Regret was reaching down, hands moving toward Jess’s ears. I shut up and stepped back, hoping to spare her the added brainwashing.

  The Creeper froze. Finally, it put its arms down.

  She took a deep breath, a long exhale. “Ashlyn. She’s the one to worry about.”

  I knew Ashlyn was in danger—I saw my first-ever Creeper swoop in on the girl—but I wasn’t sure what Jess’s angle was. “What’s going on with her?”

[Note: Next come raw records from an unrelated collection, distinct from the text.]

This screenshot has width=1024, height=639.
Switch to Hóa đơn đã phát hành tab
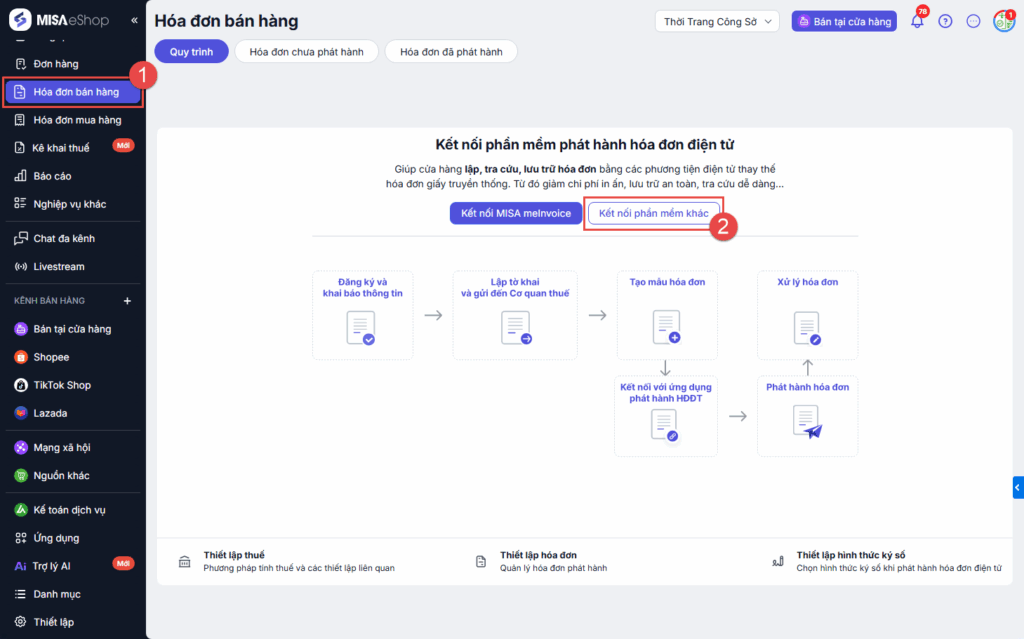pos(450,52)
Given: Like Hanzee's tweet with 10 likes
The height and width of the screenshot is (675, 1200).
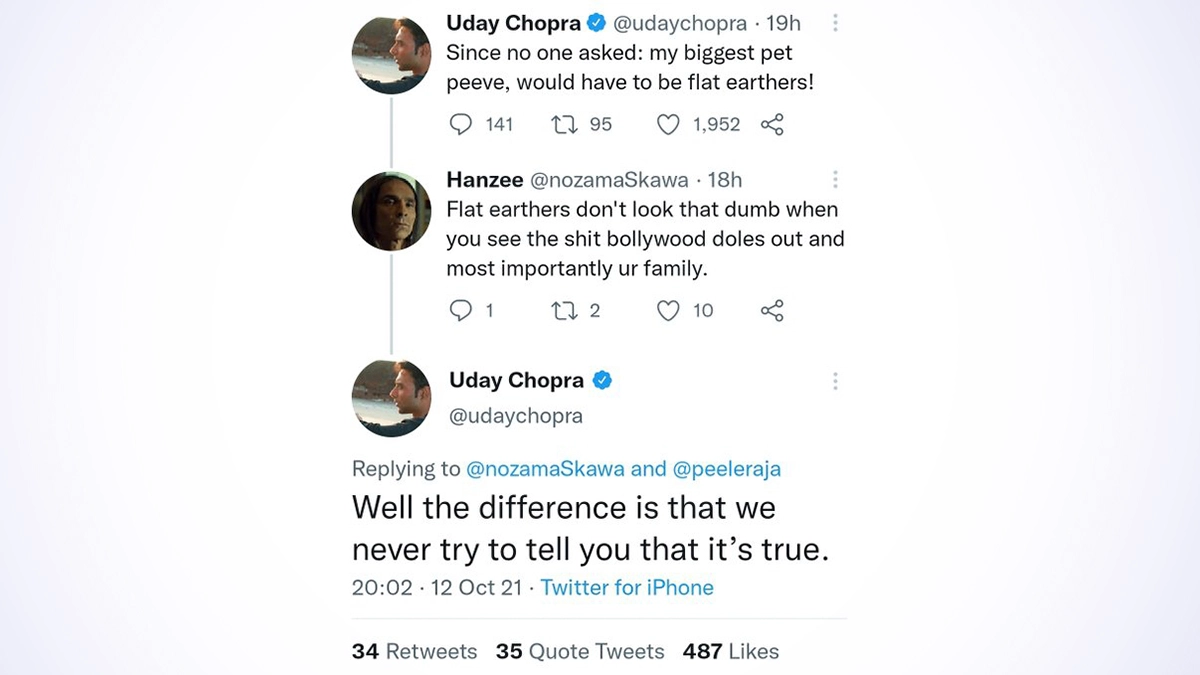Looking at the screenshot, I should tap(668, 311).
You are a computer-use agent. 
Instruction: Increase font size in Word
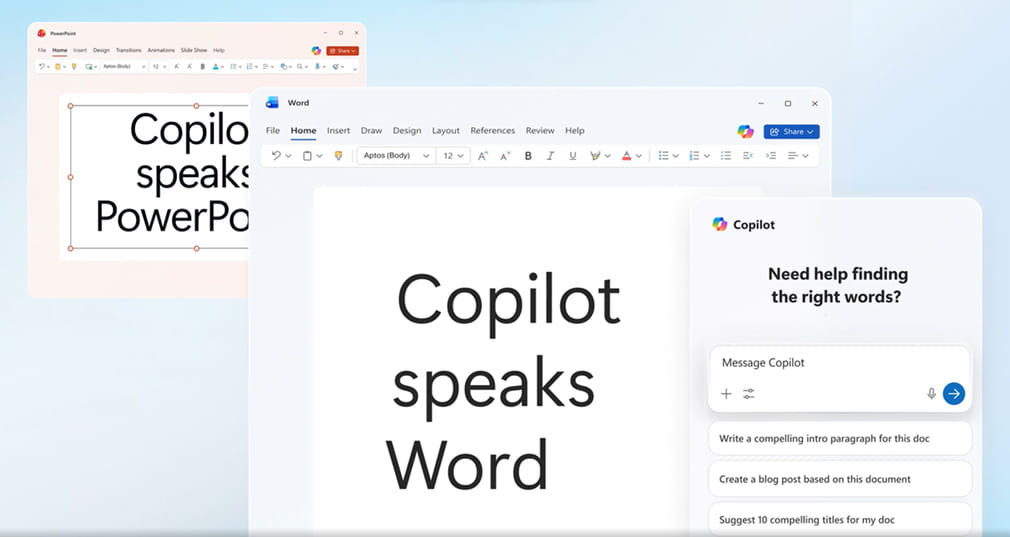pos(483,156)
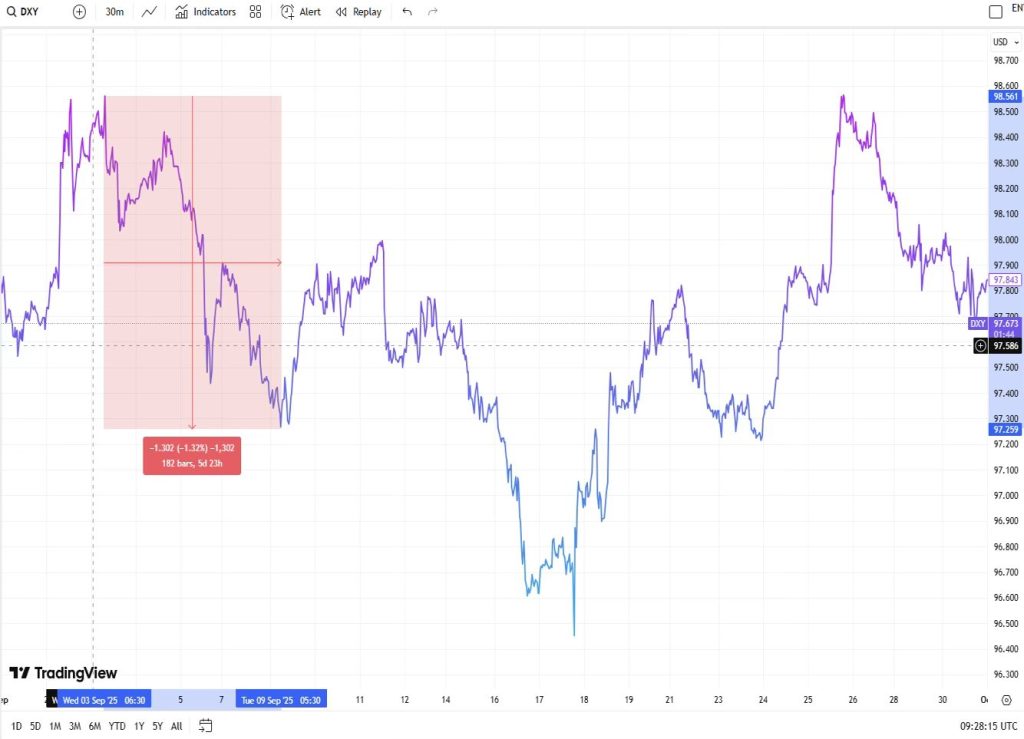Add symbol to compare with plus icon
The height and width of the screenshot is (739, 1024).
(x=79, y=12)
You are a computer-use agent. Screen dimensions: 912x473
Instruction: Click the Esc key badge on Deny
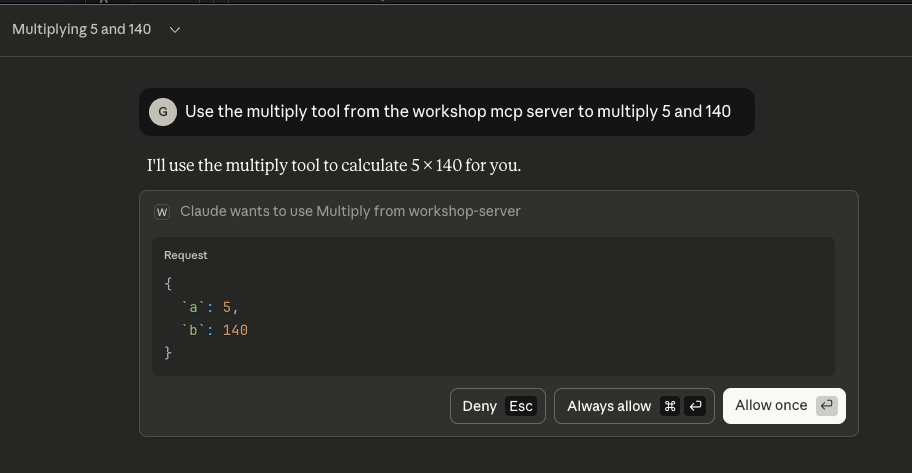coord(521,406)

  “She’s popping antidepressants. Way too many. And . . . hurting herself.”

  “Hurting herself how?”

  Jess sighed but said nothing, protecting her friend’s privacy, I guess. I thought about the Creeper that had closed in on Ashlyn. The slices all over its face and skin . . .

  “Is she cutting?”

  Jess looked up fast. “How’d you know?”

  “I . . . saw it.”

  She dropped her chin again, blinking hard. “She tries to hide it, but yeah, I’ve seen her scabs too. She’s been talking to a counselor, but she’s still struggling. I don’t know what to do. I want to help her.”

  “I understand.” I really did.

  “It’s not fair to put this on you.” She turned her weepy eyes on me. “You can’t fix this.”

  “You have no idea how much I wish I could.”

  We sat there awhile, then she stood and pulled out her keys, leaned forward, and kissed me on the cheek.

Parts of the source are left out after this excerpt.